DOCUMENT EXCERPT:
>>>
Helping people to manage medical expenses and debt

Consumer Action teamed up with the Financial Empowerment Center (FEC) at Prince George's Community College in Largo, Maryland, to discuss medical debt—how it starts, strategies to manage medical expenses, and programs that help pay medical bills.
Published: Tuesday, July 06, 2021

In May, Consumer Action teamed up with the Financial Empowerment Center (FEC) at Prince George's Community College in Largo, Maryland, to discuss medical debt—how it starts, strategies to manage medical expenses, and programs that help pay medical bills. The FEC hosts weekly virtual empowerment hours to increase financial capability among students and community members. It also offers financial counseling, free access to credit reports, tax preparation and small business coaching.

Attendees from Maryland and Washington, D.C., heard Consumer Action’s director of strategic partnerships, Audrey Perrott, give an overview of medical debt and available resources to help cover healthcare expenses and debt. The interactive presentation included videos and learning checkpoints to ensure attendees understood the resources discussed and increased their knowledge during the presentation.
<<<
Saved data entries:
>>>
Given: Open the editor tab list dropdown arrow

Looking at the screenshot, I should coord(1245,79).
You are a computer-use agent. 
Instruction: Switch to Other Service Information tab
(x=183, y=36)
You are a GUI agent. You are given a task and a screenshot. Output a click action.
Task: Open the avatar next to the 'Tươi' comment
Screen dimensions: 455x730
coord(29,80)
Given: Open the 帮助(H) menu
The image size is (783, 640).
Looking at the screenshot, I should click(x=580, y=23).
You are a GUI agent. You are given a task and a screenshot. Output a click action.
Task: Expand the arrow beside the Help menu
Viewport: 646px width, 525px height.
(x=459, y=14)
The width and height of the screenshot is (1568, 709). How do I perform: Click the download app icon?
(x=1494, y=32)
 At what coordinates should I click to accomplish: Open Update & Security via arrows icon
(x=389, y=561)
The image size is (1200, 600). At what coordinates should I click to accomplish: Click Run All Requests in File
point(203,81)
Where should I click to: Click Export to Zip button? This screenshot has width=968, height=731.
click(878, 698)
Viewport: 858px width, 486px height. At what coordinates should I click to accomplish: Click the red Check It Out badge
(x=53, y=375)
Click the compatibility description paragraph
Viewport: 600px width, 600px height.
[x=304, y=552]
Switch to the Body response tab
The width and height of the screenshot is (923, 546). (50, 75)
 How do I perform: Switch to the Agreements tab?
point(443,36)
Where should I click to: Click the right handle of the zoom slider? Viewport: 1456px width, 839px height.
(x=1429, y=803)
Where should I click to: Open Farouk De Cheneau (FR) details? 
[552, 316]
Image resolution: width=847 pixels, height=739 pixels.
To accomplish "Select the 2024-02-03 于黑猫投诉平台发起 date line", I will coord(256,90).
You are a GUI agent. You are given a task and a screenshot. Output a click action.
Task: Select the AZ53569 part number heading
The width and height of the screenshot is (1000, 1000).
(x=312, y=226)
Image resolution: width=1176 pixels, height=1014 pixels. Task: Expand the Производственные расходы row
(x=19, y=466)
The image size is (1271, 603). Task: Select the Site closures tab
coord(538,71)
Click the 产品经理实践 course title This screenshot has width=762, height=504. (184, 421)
<<<
Extend the article on managing medical expenses and debt, picking up after its final sentence. The records play no part in this work.

Perrott discussed six public resources (the Health Insurance Marketplace, the Maryland Health Benefit Exchange, the Maryland Children’s Health Program, Medicaid, Social Security Disability Insurance and Supplemental Security Income) as well as a wide range of private and nonprofit programs to help consumers with healthcare and medical debt. Perrott noted that under the Affordable Care Act (ACA), nonprofit hospitals must offer charity care to maintain their nonprofit status with the Internal Revenue Service, and some states have passed their own laws requiring healthcare providers to offer charity care. In addition, some for-profit hospitals offer need-based programs that provide a similar type of assistance.

There also are more than 375 prescription assistance programs (PAPs) to help consumers afford needed medications, with each drug company establishing its own rules and eligibility guidelines. (View the online PAP directory.) Perrott also discussed programs through religious and other nonprofit organizations that pay for medical care, expenses or delinquent debt. One of these nonprofits, RIP Medical Debt, uses donor funds to pay off the delinquent debt of those at or near the poverty level. The organization recognizes that many, if not most, consumers drowning in medical debt are in that situation not because of poor decision-making, but because of a broken healthcare system.

Perrott moved on to the impact of medical debt on credit. Medical debt is not typically reported unless it is in collections, and there is a 180-day waiting period before a collection account is added to a consumer’s credit report, giving the consumer time to resolve or dispute the bill. She explained that newer scoring models, such as FICO 9 and VantageScore 3.0 and 4.0, give less weight to unpaid medical collections than other collection accounts.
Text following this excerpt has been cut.